By Little’s Law we have \(scriptstyle{L = \frac{\hat{W}_t}{X_t}}\), implying that \({\hat{W}_t} = L{X_t}\). Noting that the capacity constraints will be tight, we have \(scriptstyle{{X_t} = \frac{{K_1}{\hat{W}_t}}{{K_2} + {\hat{W}_t}}}\). The utilization \({u}_{t}\) in period t can thus be calculated as \(scriptstyle{{u_t} = \frac{X_t}{K_1} = \frac{L{X_t}}{L{X_t} + K_2}}\). Solving for K2, we obtain \({K_2} = L(1 - u_t){K_1}\). Choosing \({K}_{1}\,=\,\) M/2, for M = 1,000 we obtain \({K}_{1}\,=\,\)500. For L = 1 and \({u}_{t}\,=\,\)0.8, we obtain \({K}_{2}\,=\,\)100.

Appendix 3.8

From WIP Balance constraint of CF model, we have:

$$\begin{aligned} W_t = {W_{t - 1}} - X_t + R_t\end{aligned}$$

Writing the constraint for WIP level as an equality, we have \(scriptstyle{{\hat{W}_t} = \frac{{W_{t - 1}} + W_t}{2}}\), implying \(scriptstyle{{W_t} = 2{\hat{W}_t} - {W_{t - 1}}}\). Setting the two expressions for W\(_t\) equal to each other, we find that \(scriptstyle{{X_t} = R_t - 2{\hat{W}_t} + 2{W_{t - 1}}}\)

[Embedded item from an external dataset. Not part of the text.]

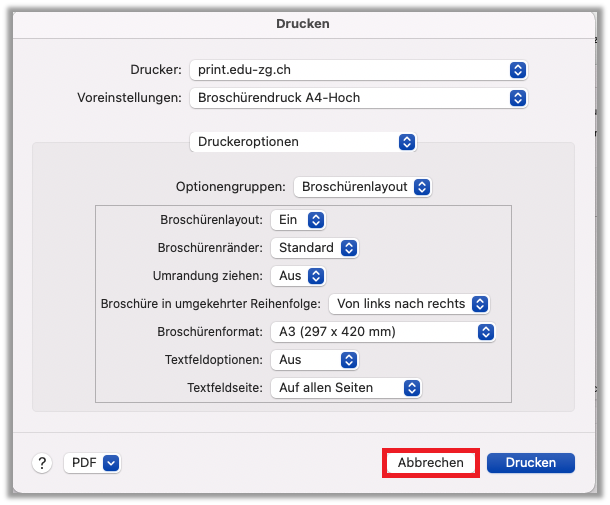Toggle the Broschürenlayout Ein popup
Image resolution: width=610 pixels, height=505 pixels.
[x=298, y=220]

Writing the CF constraint as an equality,

$$\begin{aligned} X_t = f({\hat{W}_t}) = \frac{{K_1}{\hat{W}_t}}{{K_2} + {\hat{W}_t}}\end{aligned}$$

Comparing both equations for \({X}_{t}\), we have

$$\begin{aligned} R_t - 2{\hat{W}_t} + 2{W_{t - 1}} = \frac{{K_1}{\hat{W}_t}}{{K_2} + {\hat{W}_t}}\end{aligned}$$

Solving the resulting quadratic in \({\hat{W}_t}\)

$$\begin{aligned} {\hat{W}_{\!t}}\,{=}\,\frac{(\!{R_{t}}\,{-}\,2{K_{2}}\,{+}\,2{W_{{t}\,{-}\,{1}}}\,{-}\,{K_{1}})\,{\pm}\,\sqrt{\!{{{({R_{t}}\,{-}\,{2}{K_{2}}\,{+}\,{2}{W_{{\!t}\,{-}\,{\!1}}}\,{-}\,{K_{1}})}^{2}}\,{+}\,{8}{{K}_{2}}({{R}_{t}}\,{+}\,{{W}_{{\!t}\,{-}\,{1}}})}}}{4}\end{aligned}$$

We use the positive root for calculating WIP level in a period when simulating FLT decisions under congestion.